▶ [Task objective]: Begin at the line containing "[open search] (378, 75)" and copy each line exactly through the end of the records, leaving out what comes before.
┌────────
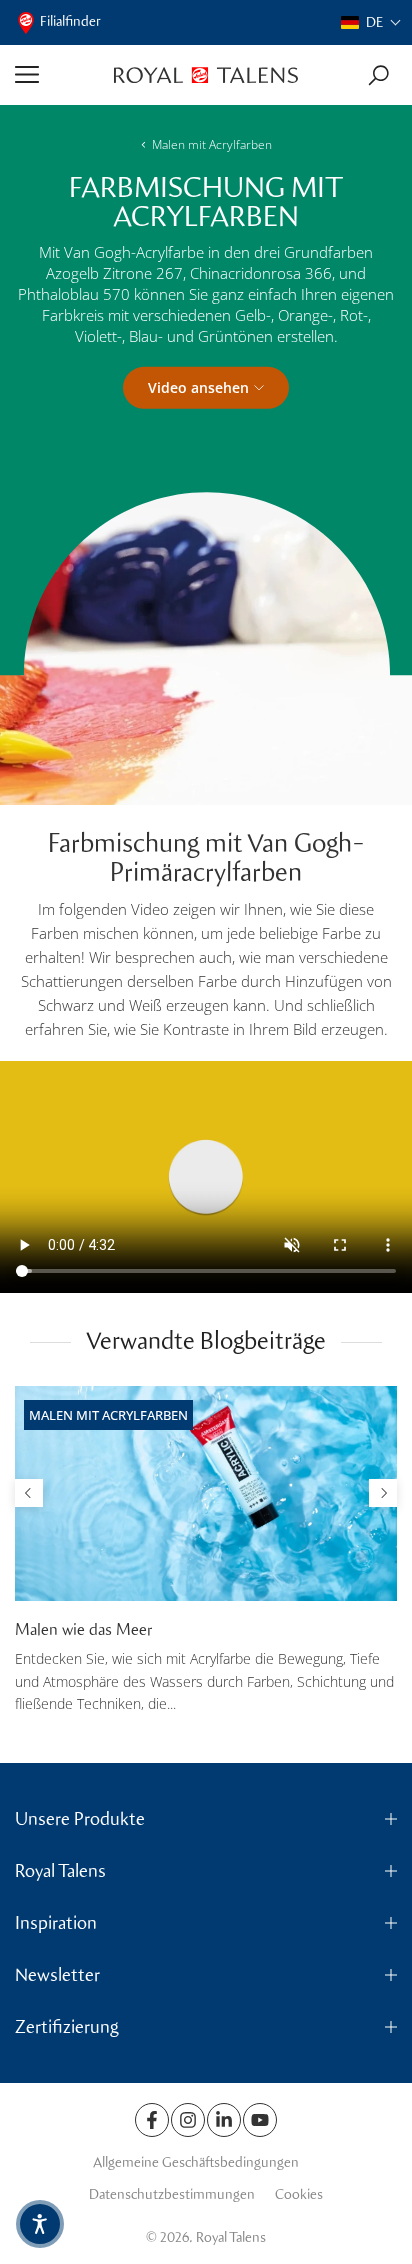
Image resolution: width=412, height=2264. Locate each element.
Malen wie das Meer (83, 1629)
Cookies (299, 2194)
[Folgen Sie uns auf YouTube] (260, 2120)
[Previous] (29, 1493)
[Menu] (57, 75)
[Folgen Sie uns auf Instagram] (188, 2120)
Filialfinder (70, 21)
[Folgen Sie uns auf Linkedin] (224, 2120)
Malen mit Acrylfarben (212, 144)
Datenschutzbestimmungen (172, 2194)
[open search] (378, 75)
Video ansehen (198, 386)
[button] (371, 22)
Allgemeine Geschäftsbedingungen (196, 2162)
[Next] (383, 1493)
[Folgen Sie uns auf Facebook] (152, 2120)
└────────
▶ [Written reply]:
[open search] (378, 75)
Video ansehen (198, 386)
[button] (371, 22)
Allgemeine Geschäftsbedingungen (196, 2162)
[Next] (383, 1493)
[Folgen Sie uns auf Facebook] (152, 2120)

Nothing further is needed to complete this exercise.